- _TO BE DONE_
Can you return the part of the entries below that opens with the line containing "Given: Expand the JBoss server category" and closes with the line containing "[x=564, y=107]", reproducing those lines exactly as they stand and leaving the pictures out?

■ ■ ■

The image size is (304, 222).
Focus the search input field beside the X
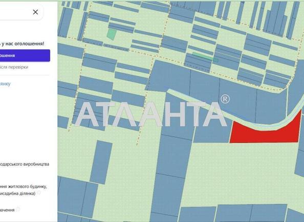pos(14,12)
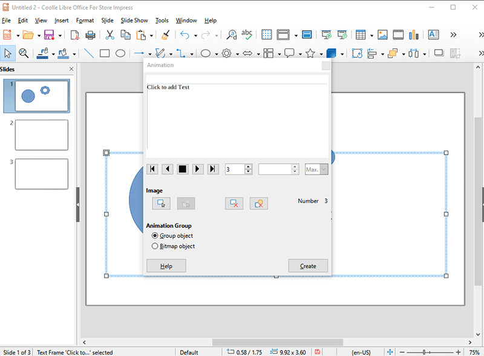The width and height of the screenshot is (484, 356).
Task: Select the Rectangle tool in drawing toolbar
Action: (105, 53)
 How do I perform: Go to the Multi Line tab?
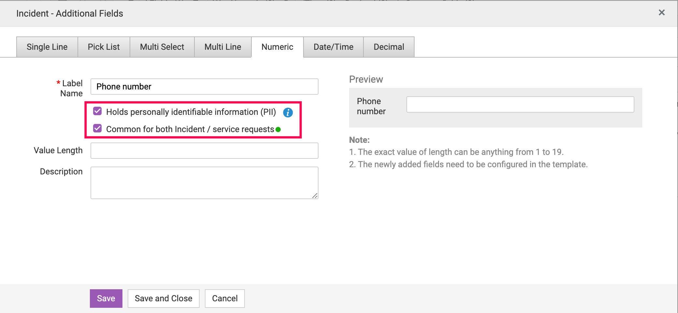(x=223, y=47)
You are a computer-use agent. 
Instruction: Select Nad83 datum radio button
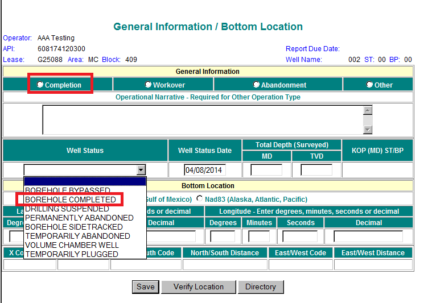200,199
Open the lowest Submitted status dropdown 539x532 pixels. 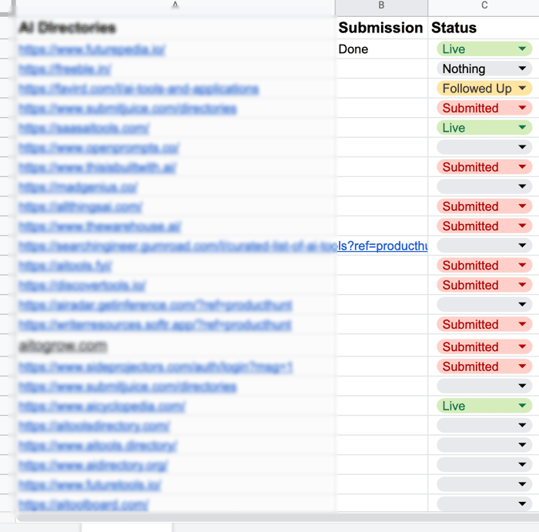click(x=484, y=366)
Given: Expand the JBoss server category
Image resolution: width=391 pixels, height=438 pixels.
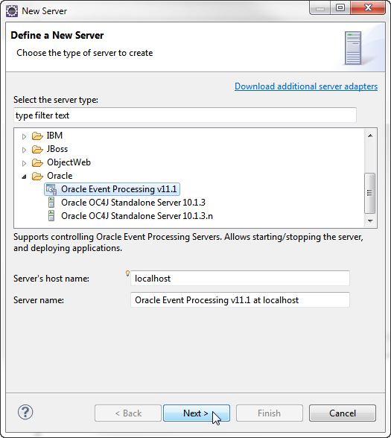Looking at the screenshot, I should coord(25,150).
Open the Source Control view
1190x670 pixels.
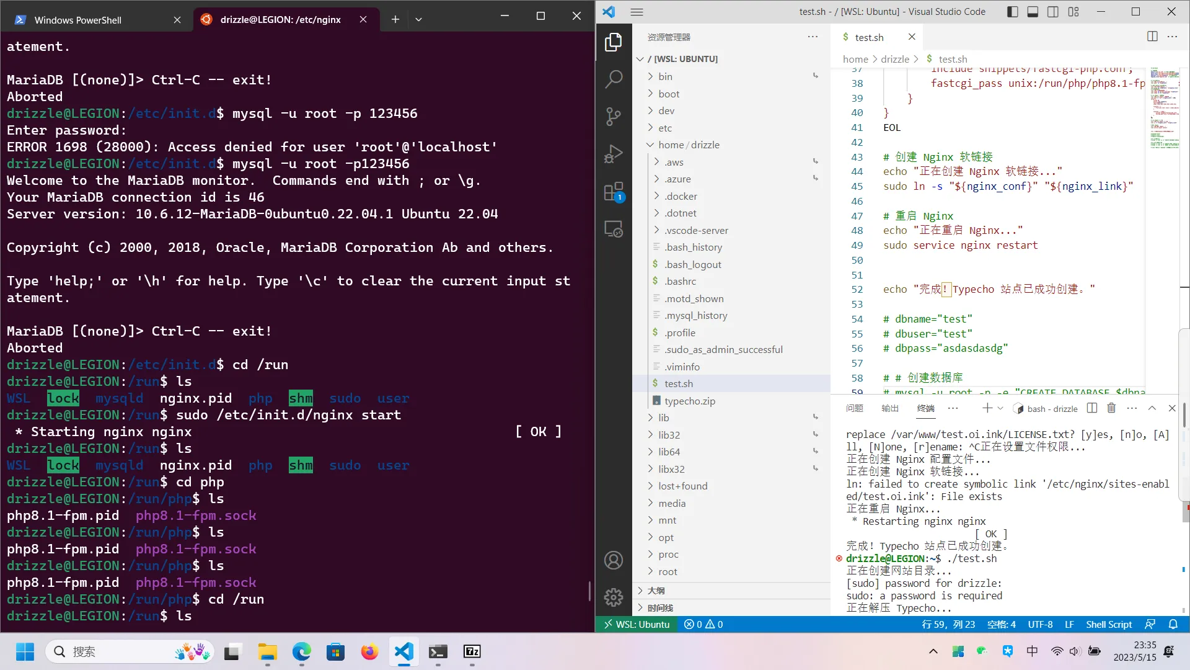[613, 116]
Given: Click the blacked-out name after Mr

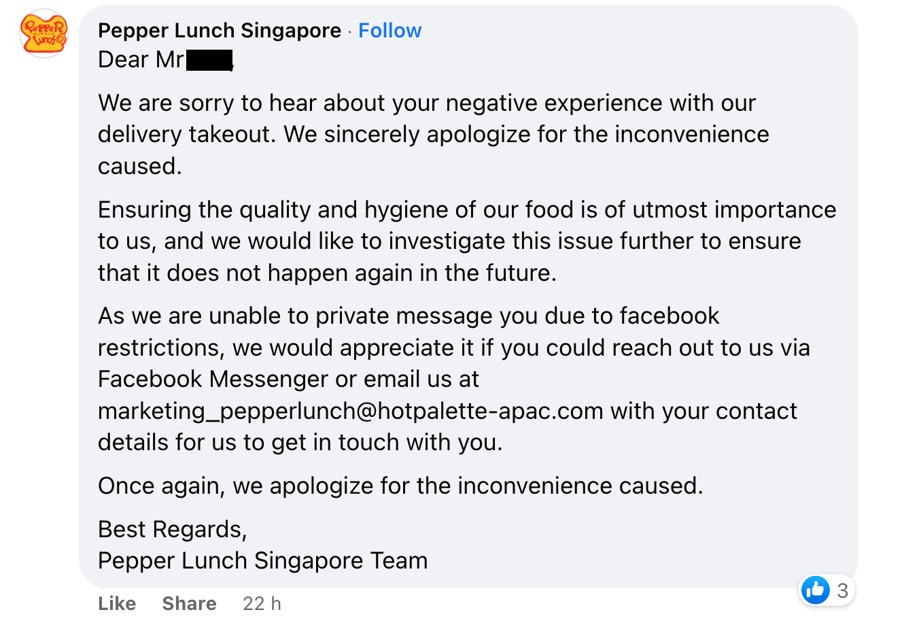Looking at the screenshot, I should pos(209,60).
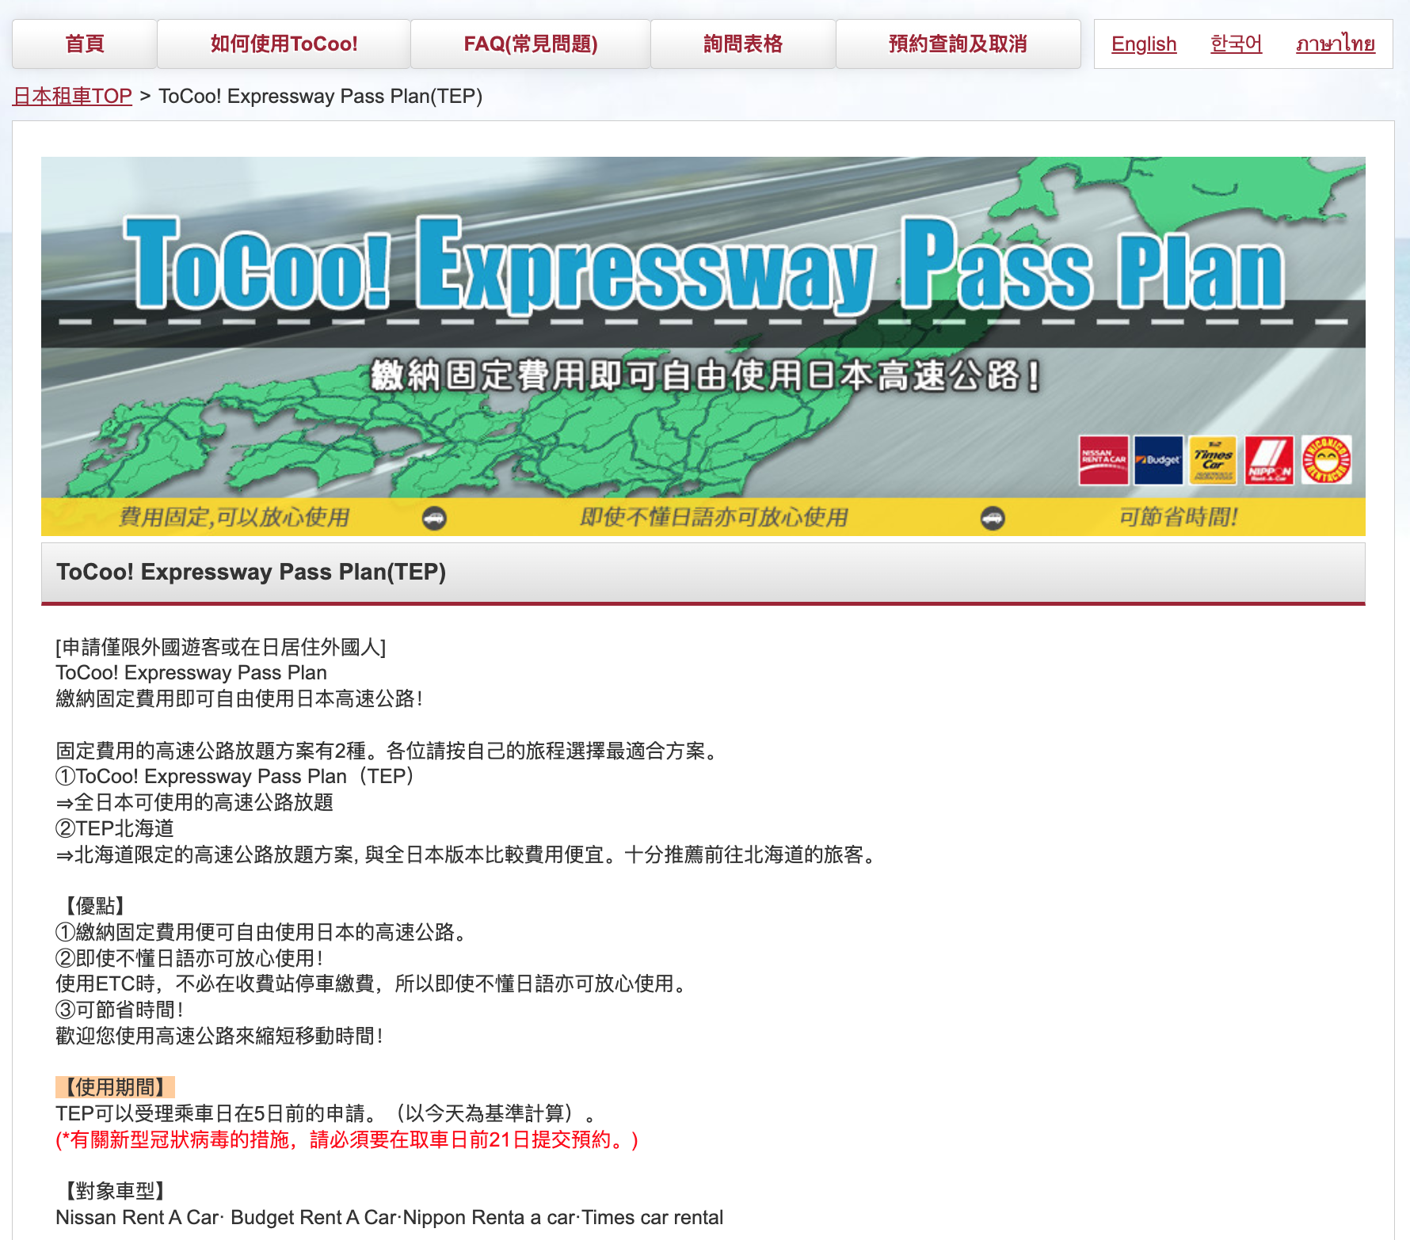
Task: Open the ภาษาไทย language version
Action: coord(1336,44)
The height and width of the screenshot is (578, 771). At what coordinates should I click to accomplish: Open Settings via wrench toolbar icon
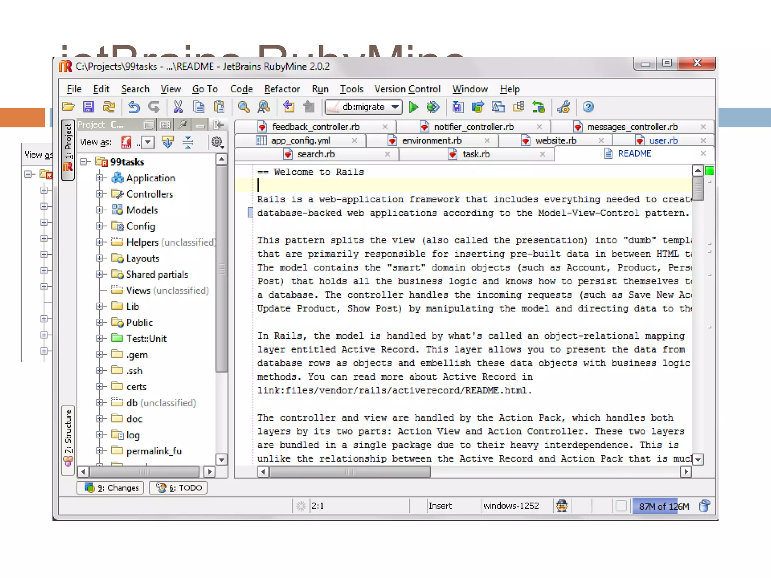[x=564, y=107]
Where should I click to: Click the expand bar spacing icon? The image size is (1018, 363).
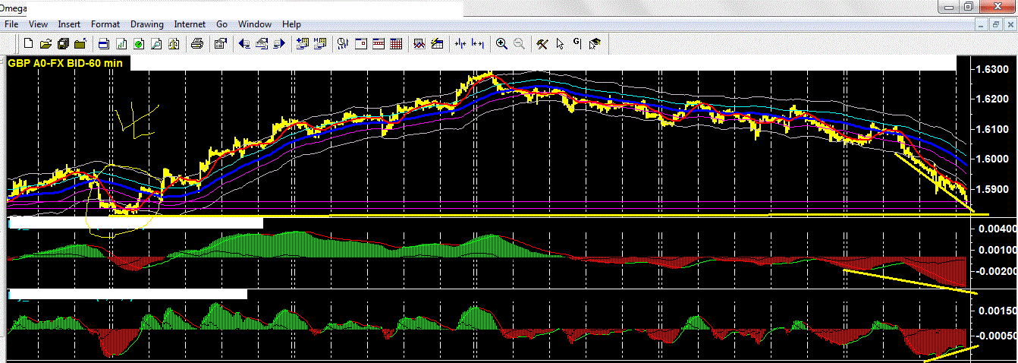click(478, 44)
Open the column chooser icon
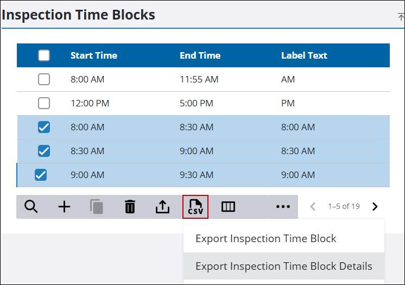 228,207
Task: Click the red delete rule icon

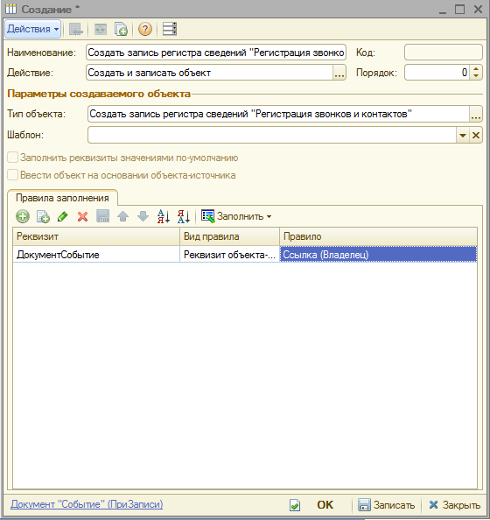Action: [82, 216]
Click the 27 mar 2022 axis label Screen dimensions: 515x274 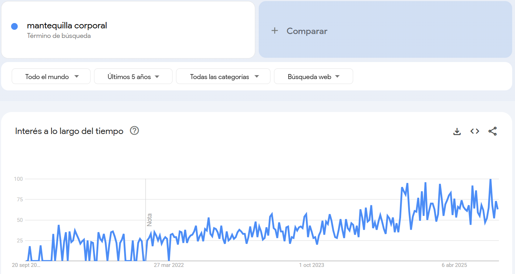point(169,265)
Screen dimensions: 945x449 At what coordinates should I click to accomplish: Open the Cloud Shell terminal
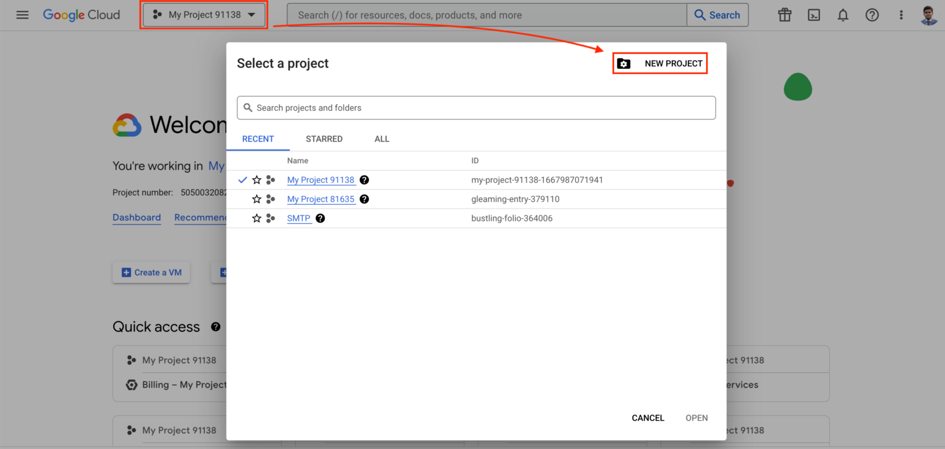[813, 15]
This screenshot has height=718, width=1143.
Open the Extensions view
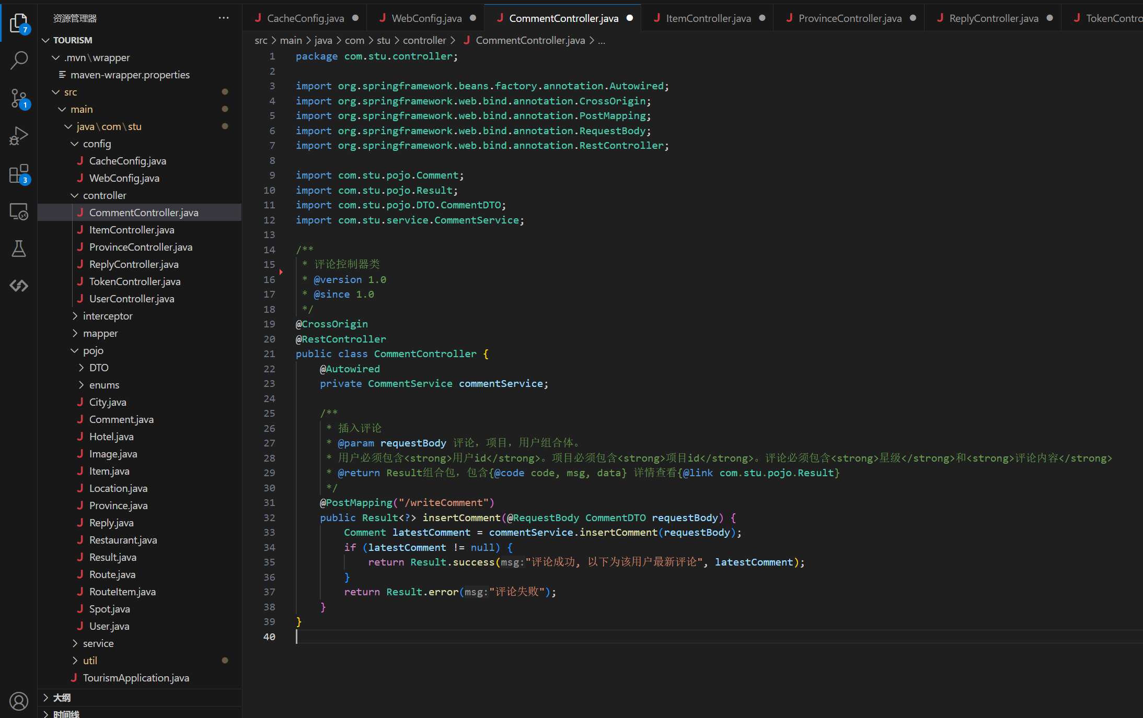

■ ■ ■

- _RESPONSE TO THIS TASK_
Given: Expand the JBoss server category
Image resolution: width=391 pixels, height=438 pixels.
Looking at the screenshot, I should coord(25,150).
Open the Source Control view
1190x670 pixels.
[613, 116]
Given: Click the blacked-out name after Mr

Looking at the screenshot, I should pos(209,60).
Task: Open the ภาษาไทย language version
Action: coord(1336,44)
The height and width of the screenshot is (578, 771). At what coordinates should I click to accomplish: Open Settings via wrench toolbar icon
[x=564, y=107]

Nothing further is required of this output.